= Beginning of Section =

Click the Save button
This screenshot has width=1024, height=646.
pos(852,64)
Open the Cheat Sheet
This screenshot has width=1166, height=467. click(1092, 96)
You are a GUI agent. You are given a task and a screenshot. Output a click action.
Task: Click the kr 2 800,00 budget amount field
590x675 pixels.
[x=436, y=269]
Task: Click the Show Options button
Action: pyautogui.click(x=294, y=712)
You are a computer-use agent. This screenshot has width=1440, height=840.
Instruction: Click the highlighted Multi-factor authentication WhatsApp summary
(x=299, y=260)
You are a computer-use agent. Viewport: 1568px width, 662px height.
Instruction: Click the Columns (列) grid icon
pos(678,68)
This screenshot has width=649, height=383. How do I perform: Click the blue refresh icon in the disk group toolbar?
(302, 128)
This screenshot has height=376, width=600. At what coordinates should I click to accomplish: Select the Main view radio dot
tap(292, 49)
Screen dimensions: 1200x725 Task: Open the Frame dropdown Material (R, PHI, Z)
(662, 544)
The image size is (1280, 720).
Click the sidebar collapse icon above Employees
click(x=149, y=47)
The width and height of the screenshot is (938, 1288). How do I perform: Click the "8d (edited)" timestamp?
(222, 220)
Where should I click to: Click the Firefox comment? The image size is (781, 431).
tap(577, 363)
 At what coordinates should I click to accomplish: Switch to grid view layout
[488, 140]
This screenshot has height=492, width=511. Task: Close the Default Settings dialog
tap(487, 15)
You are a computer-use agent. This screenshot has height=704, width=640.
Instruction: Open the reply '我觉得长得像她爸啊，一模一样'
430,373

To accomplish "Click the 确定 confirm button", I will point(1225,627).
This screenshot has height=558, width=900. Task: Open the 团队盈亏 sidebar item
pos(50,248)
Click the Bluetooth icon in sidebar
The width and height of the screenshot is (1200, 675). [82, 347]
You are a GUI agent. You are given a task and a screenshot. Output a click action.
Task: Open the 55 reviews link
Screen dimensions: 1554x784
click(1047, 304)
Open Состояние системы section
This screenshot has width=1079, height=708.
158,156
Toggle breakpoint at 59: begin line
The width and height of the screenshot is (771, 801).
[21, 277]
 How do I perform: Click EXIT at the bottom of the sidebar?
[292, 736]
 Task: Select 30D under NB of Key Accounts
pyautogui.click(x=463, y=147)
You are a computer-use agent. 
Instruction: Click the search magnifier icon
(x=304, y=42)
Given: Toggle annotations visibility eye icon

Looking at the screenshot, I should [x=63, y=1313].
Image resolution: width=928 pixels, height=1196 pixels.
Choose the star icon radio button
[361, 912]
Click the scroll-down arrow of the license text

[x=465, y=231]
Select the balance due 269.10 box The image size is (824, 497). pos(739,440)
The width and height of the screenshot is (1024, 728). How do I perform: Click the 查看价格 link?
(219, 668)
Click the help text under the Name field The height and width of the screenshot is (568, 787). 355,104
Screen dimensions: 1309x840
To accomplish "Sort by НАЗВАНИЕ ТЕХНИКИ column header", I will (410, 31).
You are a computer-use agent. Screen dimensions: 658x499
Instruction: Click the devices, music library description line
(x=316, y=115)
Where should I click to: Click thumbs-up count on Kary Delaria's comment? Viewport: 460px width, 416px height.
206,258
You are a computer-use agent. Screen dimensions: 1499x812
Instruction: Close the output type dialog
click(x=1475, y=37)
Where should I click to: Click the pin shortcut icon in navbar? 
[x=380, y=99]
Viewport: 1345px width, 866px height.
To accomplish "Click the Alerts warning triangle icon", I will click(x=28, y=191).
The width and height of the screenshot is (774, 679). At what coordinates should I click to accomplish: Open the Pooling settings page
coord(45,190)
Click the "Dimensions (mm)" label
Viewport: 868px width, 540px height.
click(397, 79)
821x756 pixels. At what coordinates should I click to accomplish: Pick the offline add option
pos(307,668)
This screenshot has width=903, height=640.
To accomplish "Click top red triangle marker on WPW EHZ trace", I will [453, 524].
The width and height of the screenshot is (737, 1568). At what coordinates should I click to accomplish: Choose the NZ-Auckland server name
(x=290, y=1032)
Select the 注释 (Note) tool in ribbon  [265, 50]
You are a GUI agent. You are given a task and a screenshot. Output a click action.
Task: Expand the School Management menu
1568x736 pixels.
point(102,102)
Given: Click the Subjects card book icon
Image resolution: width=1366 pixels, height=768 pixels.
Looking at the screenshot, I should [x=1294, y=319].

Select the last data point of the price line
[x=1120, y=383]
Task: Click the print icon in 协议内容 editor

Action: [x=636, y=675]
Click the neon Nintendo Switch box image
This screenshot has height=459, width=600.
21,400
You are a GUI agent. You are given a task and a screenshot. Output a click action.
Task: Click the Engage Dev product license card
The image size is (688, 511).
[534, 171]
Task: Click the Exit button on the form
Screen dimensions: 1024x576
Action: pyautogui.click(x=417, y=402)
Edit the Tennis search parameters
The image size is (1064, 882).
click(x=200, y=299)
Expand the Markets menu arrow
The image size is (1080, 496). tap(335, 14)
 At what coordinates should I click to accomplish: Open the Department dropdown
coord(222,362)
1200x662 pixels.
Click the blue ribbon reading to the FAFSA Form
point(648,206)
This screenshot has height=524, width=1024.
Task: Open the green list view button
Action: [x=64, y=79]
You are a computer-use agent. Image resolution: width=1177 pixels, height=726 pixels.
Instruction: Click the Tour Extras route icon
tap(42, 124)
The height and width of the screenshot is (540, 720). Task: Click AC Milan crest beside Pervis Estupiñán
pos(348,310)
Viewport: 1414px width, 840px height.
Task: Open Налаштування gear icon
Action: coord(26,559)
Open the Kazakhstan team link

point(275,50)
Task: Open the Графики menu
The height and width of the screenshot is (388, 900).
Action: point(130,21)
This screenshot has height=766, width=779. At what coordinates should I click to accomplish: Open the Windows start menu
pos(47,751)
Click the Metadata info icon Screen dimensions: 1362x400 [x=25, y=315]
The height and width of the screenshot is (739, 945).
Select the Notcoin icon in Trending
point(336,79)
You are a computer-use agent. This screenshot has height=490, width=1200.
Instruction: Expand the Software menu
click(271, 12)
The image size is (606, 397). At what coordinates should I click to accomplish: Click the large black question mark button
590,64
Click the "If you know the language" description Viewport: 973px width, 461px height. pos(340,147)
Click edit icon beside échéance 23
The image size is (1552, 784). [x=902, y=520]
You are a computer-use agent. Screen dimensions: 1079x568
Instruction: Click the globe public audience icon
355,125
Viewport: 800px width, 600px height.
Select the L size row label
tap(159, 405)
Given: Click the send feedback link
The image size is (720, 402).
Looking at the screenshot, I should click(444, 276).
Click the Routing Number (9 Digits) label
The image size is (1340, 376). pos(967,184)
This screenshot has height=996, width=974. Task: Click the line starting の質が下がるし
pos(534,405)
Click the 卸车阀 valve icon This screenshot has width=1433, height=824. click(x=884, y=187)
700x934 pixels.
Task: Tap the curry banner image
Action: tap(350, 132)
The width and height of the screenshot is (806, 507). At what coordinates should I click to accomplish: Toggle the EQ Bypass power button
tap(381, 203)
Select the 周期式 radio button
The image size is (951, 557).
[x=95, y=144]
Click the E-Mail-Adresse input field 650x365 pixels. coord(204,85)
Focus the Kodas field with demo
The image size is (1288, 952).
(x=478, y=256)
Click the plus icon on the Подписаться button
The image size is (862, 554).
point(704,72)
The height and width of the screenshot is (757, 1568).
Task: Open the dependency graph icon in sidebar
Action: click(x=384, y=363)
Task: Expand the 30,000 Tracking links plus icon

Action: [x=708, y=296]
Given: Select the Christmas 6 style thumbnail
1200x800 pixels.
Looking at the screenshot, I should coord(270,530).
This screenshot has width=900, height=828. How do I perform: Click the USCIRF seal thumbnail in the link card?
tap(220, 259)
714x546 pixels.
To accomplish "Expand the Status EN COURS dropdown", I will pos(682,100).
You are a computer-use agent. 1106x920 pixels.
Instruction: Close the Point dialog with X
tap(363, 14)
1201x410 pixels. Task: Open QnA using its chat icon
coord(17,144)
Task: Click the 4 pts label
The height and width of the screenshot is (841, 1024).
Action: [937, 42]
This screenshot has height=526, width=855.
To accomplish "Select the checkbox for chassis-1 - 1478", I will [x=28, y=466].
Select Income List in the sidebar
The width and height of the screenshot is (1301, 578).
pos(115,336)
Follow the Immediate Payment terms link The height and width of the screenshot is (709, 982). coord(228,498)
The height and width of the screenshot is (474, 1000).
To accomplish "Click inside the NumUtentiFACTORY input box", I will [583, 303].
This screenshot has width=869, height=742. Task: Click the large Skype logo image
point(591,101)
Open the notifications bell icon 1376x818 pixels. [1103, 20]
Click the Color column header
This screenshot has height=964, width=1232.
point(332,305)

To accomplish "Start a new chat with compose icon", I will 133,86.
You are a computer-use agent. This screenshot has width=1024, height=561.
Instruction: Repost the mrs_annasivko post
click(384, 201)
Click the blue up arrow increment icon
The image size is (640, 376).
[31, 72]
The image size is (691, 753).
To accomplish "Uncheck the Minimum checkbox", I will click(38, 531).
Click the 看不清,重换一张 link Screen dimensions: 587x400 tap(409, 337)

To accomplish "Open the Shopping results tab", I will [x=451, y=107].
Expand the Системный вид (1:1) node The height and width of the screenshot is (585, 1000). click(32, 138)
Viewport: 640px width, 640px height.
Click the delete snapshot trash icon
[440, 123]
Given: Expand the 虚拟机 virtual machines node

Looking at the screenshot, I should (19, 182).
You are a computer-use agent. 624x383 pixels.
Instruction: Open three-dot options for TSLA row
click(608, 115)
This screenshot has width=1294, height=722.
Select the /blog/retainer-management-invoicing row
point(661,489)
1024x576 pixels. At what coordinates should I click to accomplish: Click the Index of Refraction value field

= End of Section =

**Aim of the task**
Write out exactly each line of the entries, starting at the one containing "has width=1024, height=561." and finishing with the last line.

**Response box**
You are a computer-use agent. This screenshot has width=1024, height=561.
Instruction: Repost the mrs_annasivko post
click(384, 201)
Click the blue up arrow increment icon
The image size is (640, 376).
[31, 72]
The image size is (691, 753).
To accomplish "Uncheck the Minimum checkbox", I will click(38, 531).
Click the 看不清,重换一张 link Screen dimensions: 587x400 tap(409, 337)

To accomplish "Open the Shopping results tab", I will [x=451, y=107].
Expand the Системный вид (1:1) node The height and width of the screenshot is (585, 1000). click(32, 138)
Viewport: 640px width, 640px height.
Click the delete snapshot trash icon
[440, 123]
Given: Expand the 虚拟机 virtual machines node

Looking at the screenshot, I should (19, 182).
You are a computer-use agent. 624x383 pixels.
Instruction: Open three-dot options for TSLA row
click(608, 115)
This screenshot has width=1294, height=722.
Select the /blog/retainer-management-invoicing row
point(661,489)
1024x576 pixels. At what coordinates should I click to accomplish: Click the Index of Refraction value field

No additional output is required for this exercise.